The Pinar 220 A1 solar park near Pinar del Rio in western Cuba uses 12,080 solar panels to generate an average of 13 megawatts per day to national electricity grid. In its first year of operation, it produced almost 6 gigawatts of electricity, which would have otherwise cost over half a million dollars to produce in a thermoelectric plant.
Solar plants are planned for another 28 areas within Pinar del Rio to generate 105.9 megawatts of power. Another closely park in Tronsco is currently in construction and will provide 2.7 megawatts to the electricity grid.
Agricultural Revolution
Already under the pressure of import restriction from the U.S. embargo, the collapse of the Soviet Union in the 1990s, was a blow to Cuba’s economy and agriculture industry. Cuba then took the initiative to radically transform the way food was produced and distributed. In the years that followed, Cuba was able to shift to an organic or semi-organic type of agriculture.
A key part of Cuba’s agriculture introduced under Fidel has been agroecology: a model whereby ecological principles are applied to farming to help sustainability and lessen the reliance on chemicals. The model can not only help to produce a wide range of crops compared to industrial models built for exporting to other countries but helps to increase food sovereignty and self-dependency and reduce Cuba’s carbon footprint.
“Scientists are directly accountable to farmers, where farmers are treated—not as idiots—but as partners in the field who experiment and innovate, and the real genius of the Cuban experiment has been the democratization of expertise, knowledge and power,” Professor Raj Patel, a food security expert, said while speaking to teleSUR in October.
Fidel helped implement a number of measures that helped to create jobs in the industry as well as increase local production and have more power to Campesinos to collectively manage farmland. Cuba’s agricultural revolution has been cited as an example for other countries, particularly developing countries to follow.
Under Fidel, Cuba has also become a world leader in urban farming.
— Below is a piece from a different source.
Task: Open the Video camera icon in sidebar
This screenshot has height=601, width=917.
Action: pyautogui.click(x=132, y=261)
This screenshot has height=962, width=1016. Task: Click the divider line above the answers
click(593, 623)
In Havana alone, more than 87,000 acres have been dedicated to urban agriculture, including food production, animal husbandry and forestry. In 2005, Havana’s urban gardens produced 272 metric tons of vegetables.
Environmental Protection
Kicked off by the 1992 Rio speech, the Cuban government has aimed to protect its natural environments -- some of the most pristine in the world, through tight environmental management.
The Cuban government has set the goal of protecting 104 marine protected areas and so far as been able to protect 25 percent of its marine habitats from being developed, according to Daniel Whittle from the Cuba program at the Environmental Defense Fund. New developments must undergo a stringent environmental review process.
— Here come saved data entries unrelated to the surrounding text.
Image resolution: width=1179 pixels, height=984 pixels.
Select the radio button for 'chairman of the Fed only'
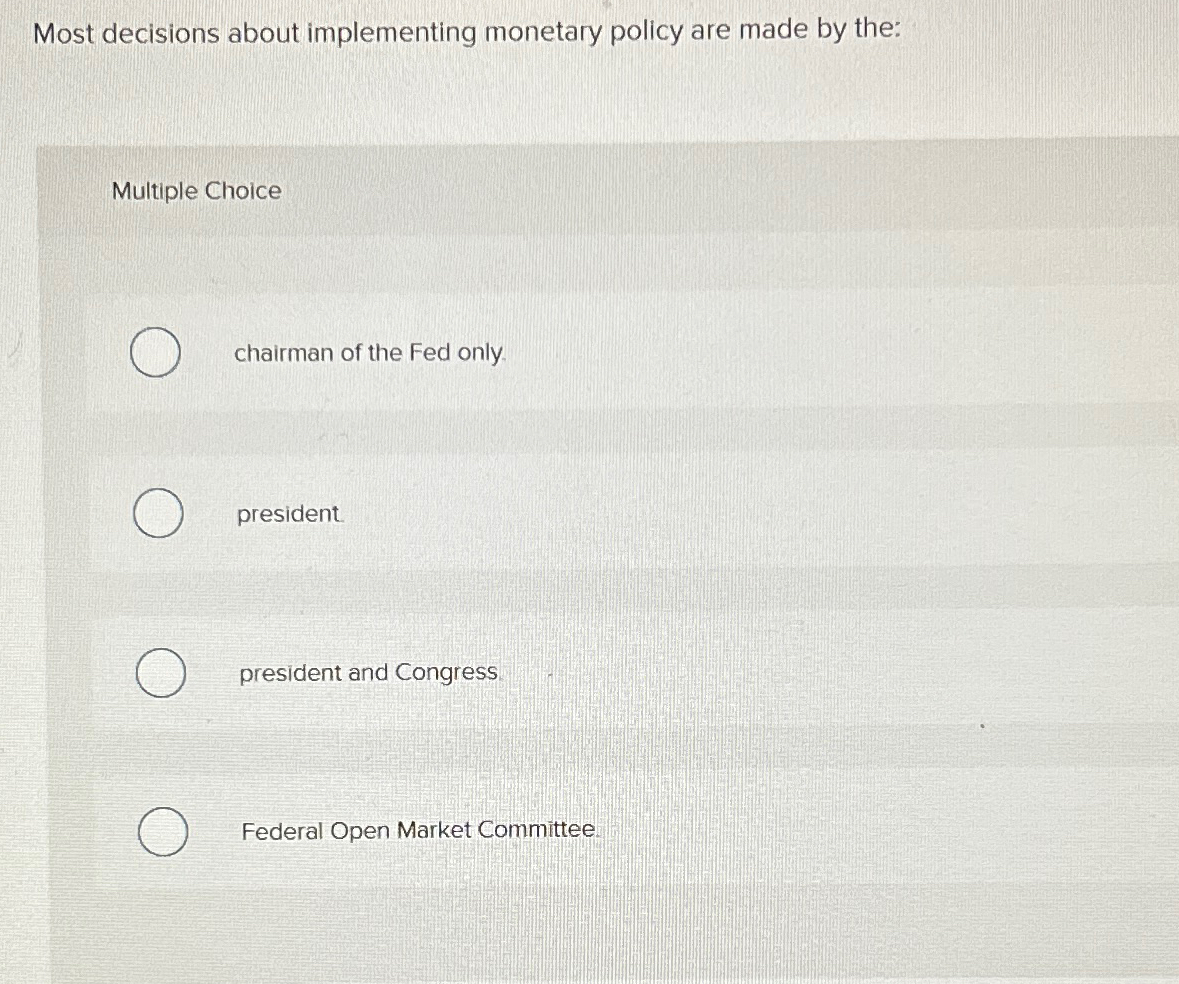pos(156,352)
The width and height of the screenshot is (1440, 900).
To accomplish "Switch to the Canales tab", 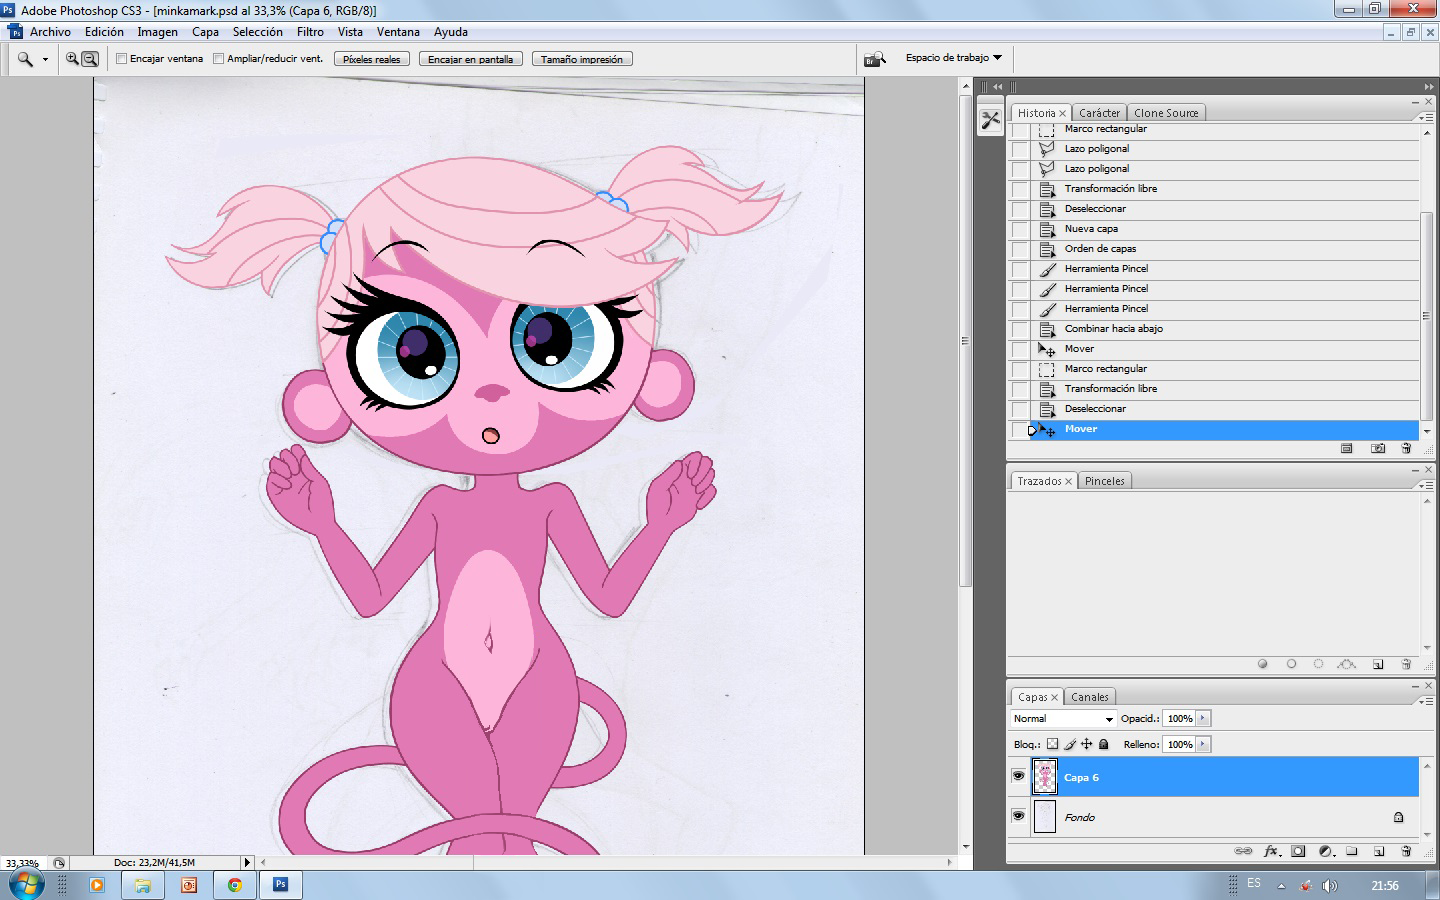I will [x=1089, y=697].
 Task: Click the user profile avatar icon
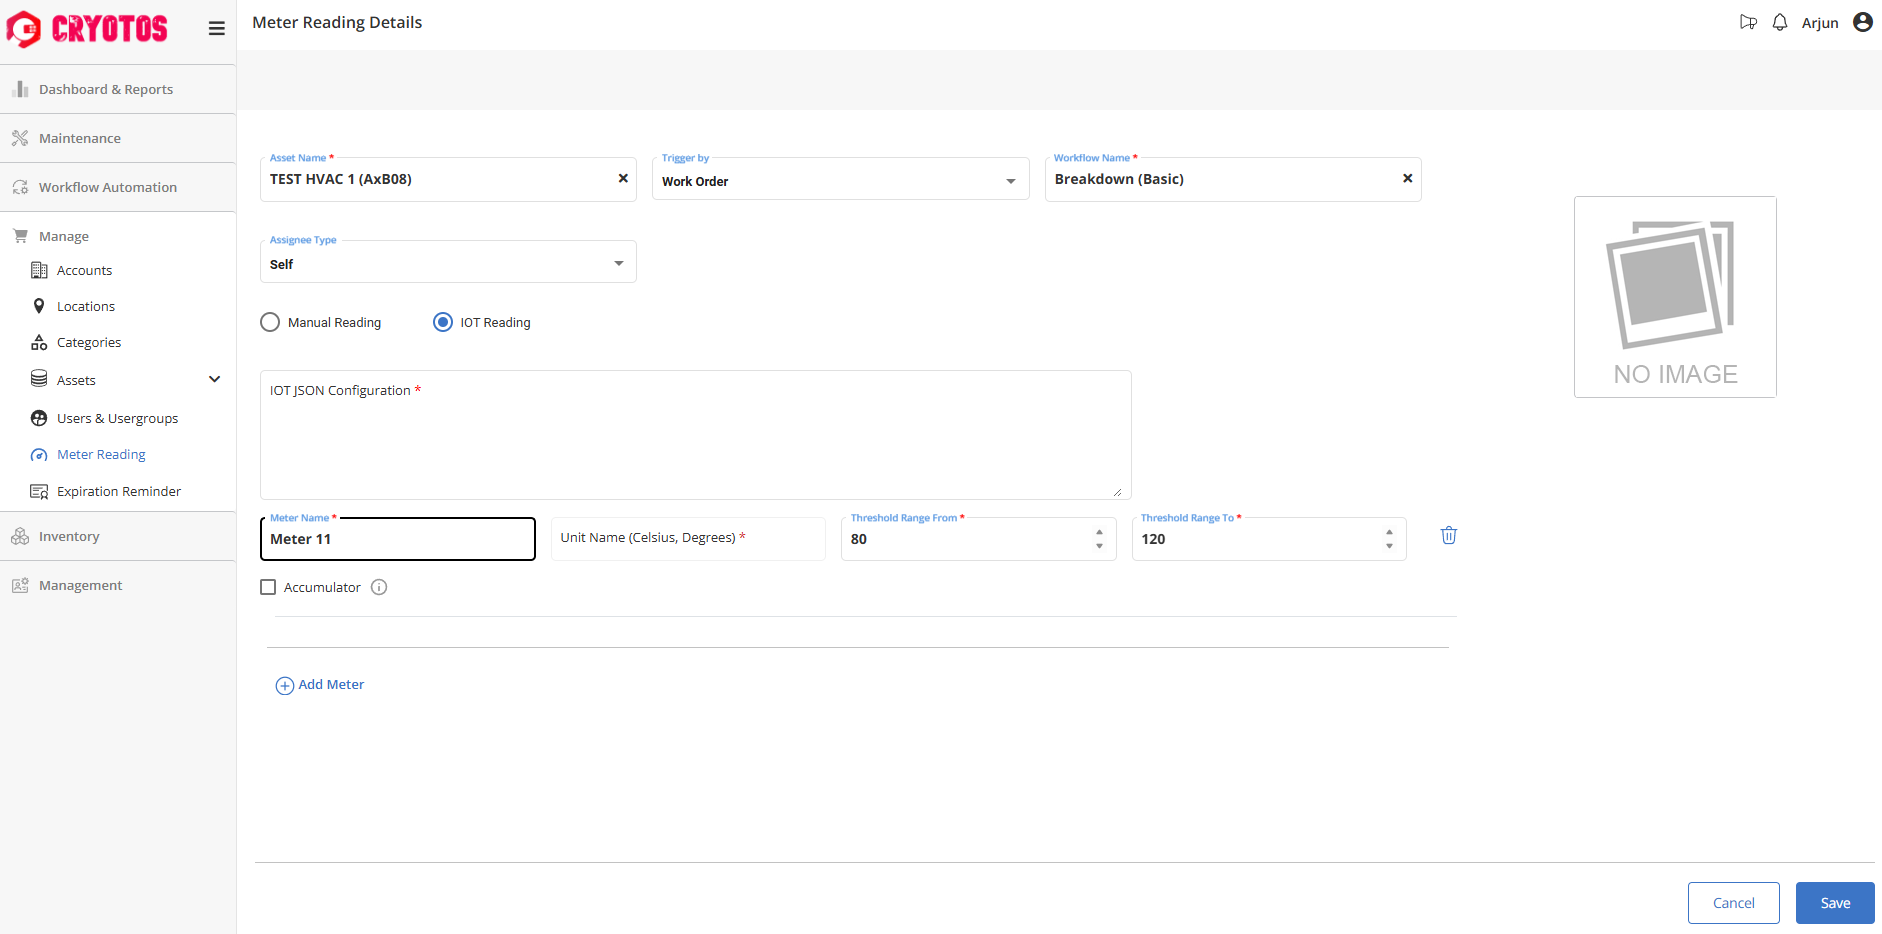1862,22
Cuba has also signed a number of important international conservation treaties and under Fidel went about changing the country’s laws for the better of the environment. Cuba’s constitution was amended to include protections for the environment and its resources and a number of institutions were created under Fidel to monitor, research and preserve the environment.
"I think the Cuban government can take a substantial amount of credit for landscape, flora, and fauna preservation," Jennifer Gebelein from Florida International University told National Geographic.